Mark Couwenhoven

Personal information
- Nationality: United States
- Born: January 28, 1997 (age 29)
- Height: 6 ft 5 in (196 cm)
- Weight: 180 lb (82 kg)

Sport
- Sport: Rowing

Medal record
Men's rowing
Representing United States
Pan American Games
| Gold medal – first place | 2023 Santiago | Mixed Eight |
| Bronze medal – third place | 2023 Santiago | Double sculls |

= Mark Couwenhoven =

American rower (born 1997)

Mark Couwenhoven (born January 28, 1997) is an American rower. At the 2023 Pan American Games, he won gold as a member of the mixed eight competition.

==Early life and education==
Born January 28, 1997, Couwenhoven was raised in Parkton, Maryland. He attended the University of Maryland, Baltimore County.

==Career ==

=== Collegiate career ===
Couwenhoven rowed with the University of Maryland, Baltimore County. In 2017, he won the lightweight eight at the Dad Vail Regatta. The next two years, he won the single sculls at the American Collegiate Rowing Association National Championships, as well as at the 2019 Dad Vail Regatta.

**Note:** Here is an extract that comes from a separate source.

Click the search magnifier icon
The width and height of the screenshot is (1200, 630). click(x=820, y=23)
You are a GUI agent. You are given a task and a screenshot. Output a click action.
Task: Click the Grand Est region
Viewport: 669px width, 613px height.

=== National and international career ===
In 2015, Couwenhoven competed at the Canadian Henley, where he won the under-19 single sculls. In 2019, he finished tenth in the double at the World Rowing U23 Championships. In 2023, he competed in the Pan American Games, finishing first in the mixed eight competition, third in the men's double, fourth in the men’s eight, and fourth in the men's quad.